Gestor de Projetos Financiados PT 2030/ PRR
A mobilidade no concelho de Palmela, em particular na freguesia da Quinta do Anjo, atingiu um ponto crítico. O crescimento populacional das últimas décadas não foi acompanhado pela necessária modernização das infraestruturas rodoviárias. O resultado está à vista: congestionamento diário, perda de tempo, desgaste para as famílias e entraves ao desenvolvimento económico.
Os atuais nós de acesso à Autoestrada A2, inaugurados em 1978 e 1979, continuam a servir uma realidade profundamente diferente daquela para a qual foram concebidos. Entre 1981 e 2021, a população da Quinta do Anjo passou de 6.682 para 14.262 habitantes. Este crescimento expressivo tornou o sistema viário claramente insuficiente, sobretudo nas horas de ponta.
As estradas que atravessam o Bairro dos Marinheiros e a zona envolvente à estação da Penalva, frequentemente sujeitas a tráfego pesado, são exemplos evidentes dessa pressão. A saturação compromete a qualidade de vida dos residentes, prejudica a competitividade das empresas e dificulta a normal circulação de pessoas e bens.
A criação de um novo nó de ligação à A2, na zona das Fontainhas, imediatamente após a Aldeia da Quinta do Anjo, seria uma resposta estruturante a este problema. Permitiria reduzir significativamente os tempos de viagem — trajetos que hoje podem demorar até 45 minutos em hora de ponta poderiam passar a ser feitos em menos de metade do tempo. Para milhares de pessoas, isso representa mais tempo para a família, menos custos e menos desgaste diário.

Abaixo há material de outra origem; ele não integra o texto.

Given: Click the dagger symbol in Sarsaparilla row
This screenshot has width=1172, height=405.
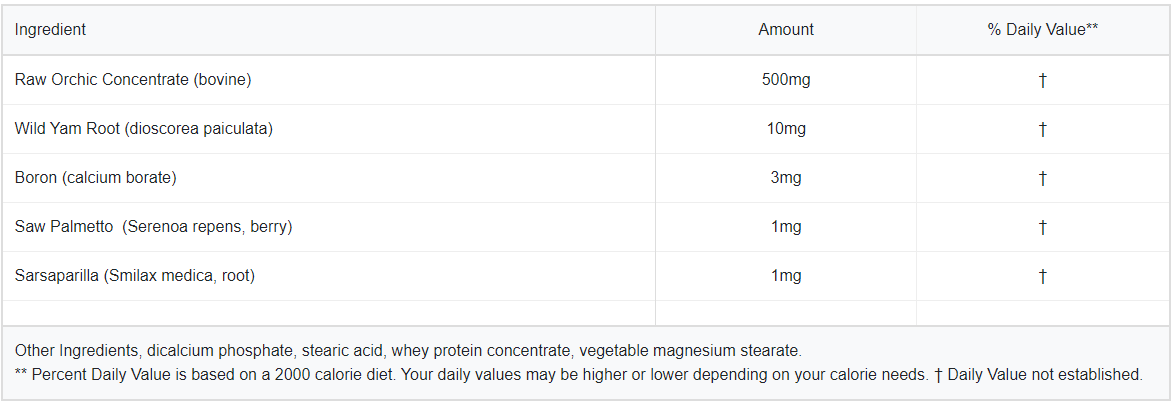Looking at the screenshot, I should tap(1042, 276).
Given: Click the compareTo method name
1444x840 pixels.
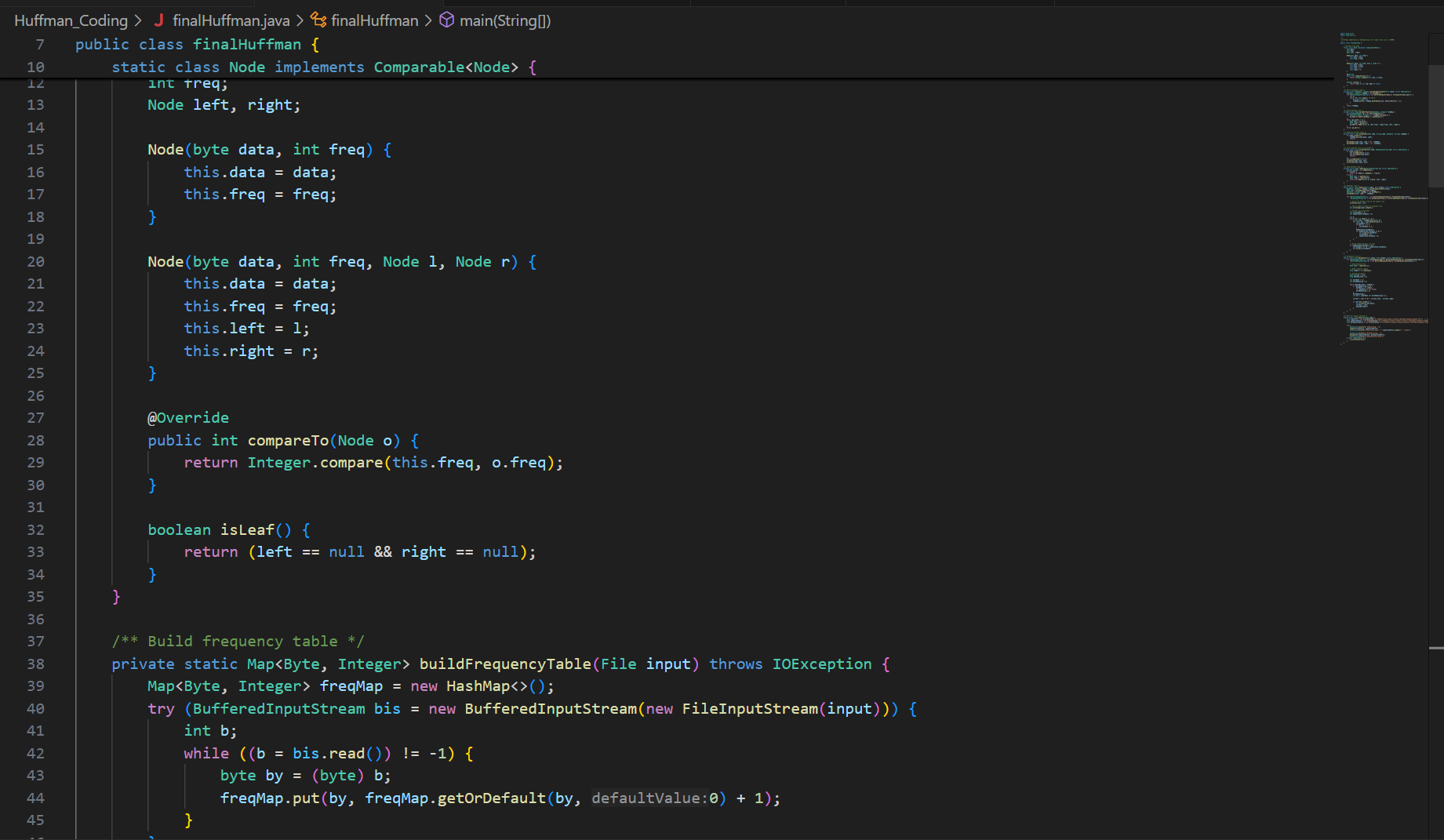Looking at the screenshot, I should click(x=288, y=441).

O impacto sentir-se-ia também no descongestionamento das vias locais, aliviando a pressão sobre as ligações mais utilizadas e melhorando a fluidez do tráfego em toda a freguesia.
Do ponto de vista económico, o benefício seria claro. Zonas industriais como Vale do Alecrim, Lagoinha e Brejos dos Carreteiros, bem como a proximidade ao Pinhal Novo, ganhariam competitividade com um acesso mais direto à rede estruturante nacional. Melhores acessos significam maior capacidade de atrair investimento, fixar empresas e criar emprego.
A nova ligação abriria ainda a possibilidade de reforçar o transporte público rodoviário, incluindo ligações diretas a Lisboa, nomeadamente à Gare do Oriente. Esta alternativa contribuiria para reduzir a dependência do automóvel, promovendo uma mobilidade mais eficiente e equilibrada.
Importa ainda sublinhar que um novo nó permitiria redistribuir melhor o tráfego no concelho, retirando pressão às estradas nacionais mais congestionadas, como a EN10 e a EN379.
O crescimento de Palmela não é circunstancial nem temporário. É uma realidade consolidada. Ignorar essa evidência é perpetuar um problema que penaliza diariamente milhares de pessoas. A ausência de um acesso moderno à A2 tornou-se um travão ao desenvolvimento sustentável do território.
Este não é apenas um debate sobre trânsito. É uma decisão estratégica sobre qualidade de vida, competitividade e futuro. Palmela precisa de infraestruturas à altura do seu crescimento. O novo nó na Quinta do Anjo não é um luxo — é uma necessidade. E quanto mais cedo for assumido como prioridade, mais cedo o concelho dará o passo que há muito se impõe.